Poland
The Polish Labor Drain
Warsaw, Poland 27 February, 2006 - Poland is losing its workforce. Some call it a brain drain. Some see it more as a way to reduce unemployment. In any case, even with high unemployment and people leaving the country to find work, there are still many jobs unfilled because many people would rather take the government benefits than work.
Currently about 30,000 people per month leave Poland to work in other countries. The huge outflow has many members of the EU worried about opening their labor markets to Polish migrant workers.
Britain, Sweden and Ireland have opened their markets to Polish labor. Those countries seem to have benefited from the influx of everything from nannies to dentists. With Britain and Ireland restricting access to the public dole, there has not been an increase in people from Poland applying.

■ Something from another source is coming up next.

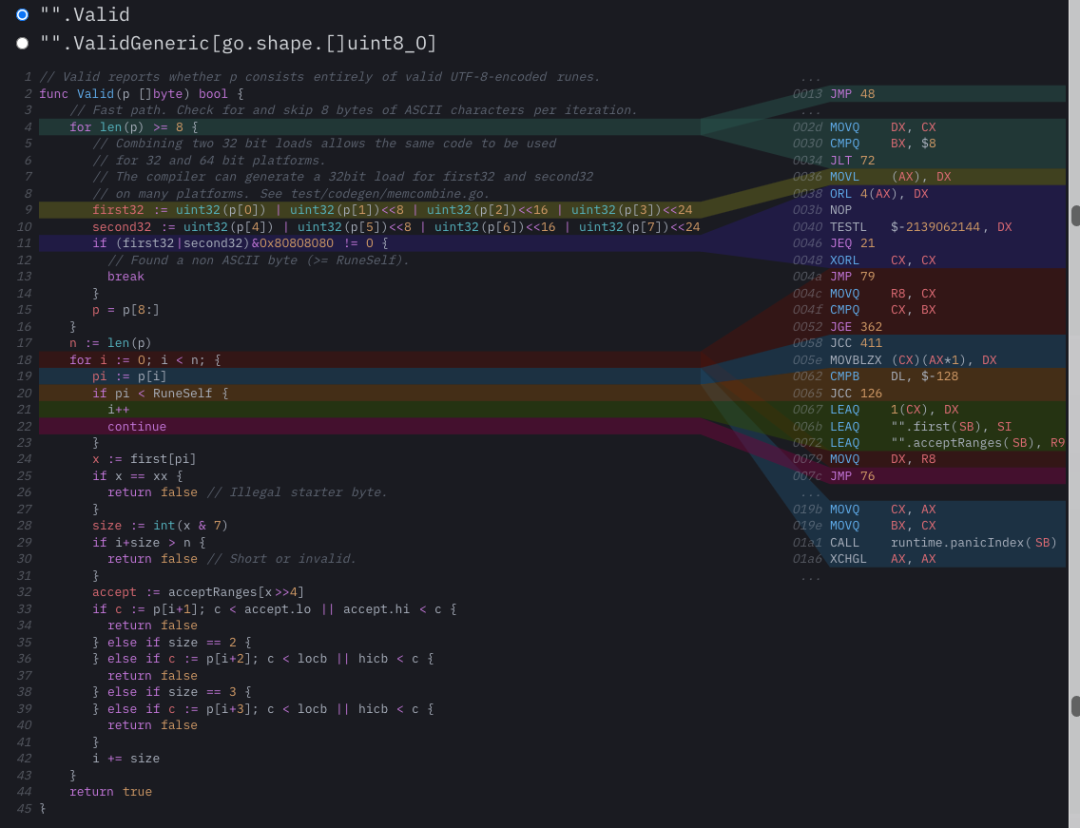Select the "".Valid function radio button

click(x=22, y=15)
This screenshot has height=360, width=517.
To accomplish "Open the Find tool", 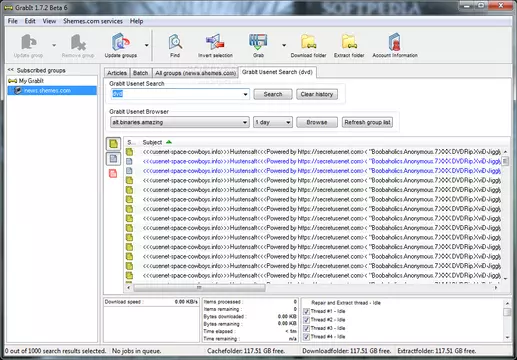I will (x=175, y=45).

Most countries in the EU limited access by Polish workers to their labor markets. Countries that did not impose restrictions had a far higher influx than predicted. The British Government predicted only 5,000 to 13,000 Eastern Europeans would come, but 175,000 came in the first year alone. Ireland had 85,000 workers from Eastern Europe in the first year.
The large outflow of Polish workers and young, highly trained new work force entrants may have been a surprise even to people in the Polish government. Even though private public opinion polls taken prior to Poland's EU entry showed a large number of people wanted to go to Western Europe for work, scholars and government experts predicted that that would not be the case.
At the New Szczecin Shipyard workers are disappearing to work in western Europe in very large numbers. Out of a payroll of 5,500 workers, 1,200 left last year - most of them experienced welders, fitters, electricians and other skilled craftsmen who were impossible to replace. As many as five to seven people disappear without warning. Those leaving are the experienced, often with more than 10 years work experience. Workers have been imported from Ukraine to replace them. At the same time jobs go unfulfilled in some areas because people find it better to live on government social support systems than to work. For example, in one Polish city two new shopping centers are having difficulty in filling 500 job positions. The people say that they do not want to work hard for low pay so they will stay on government social support. So jobs in Poland go unfilled as those who want to work go West and those who don't want to work sit home on government social support.
Even though preventing the free movement of labor in the EU may not be good in the long run, Poland may actually be benefiting because as it becomes easier for people to find work in the West, more may leave. And as long as the current government goes down its path of passing populist social programs that discourage work, even with high unemployment in Poland, there may be a labor shortage.
As it stands now, it may be in the best interest of Poland to have countries in the West limit access to their labor markets.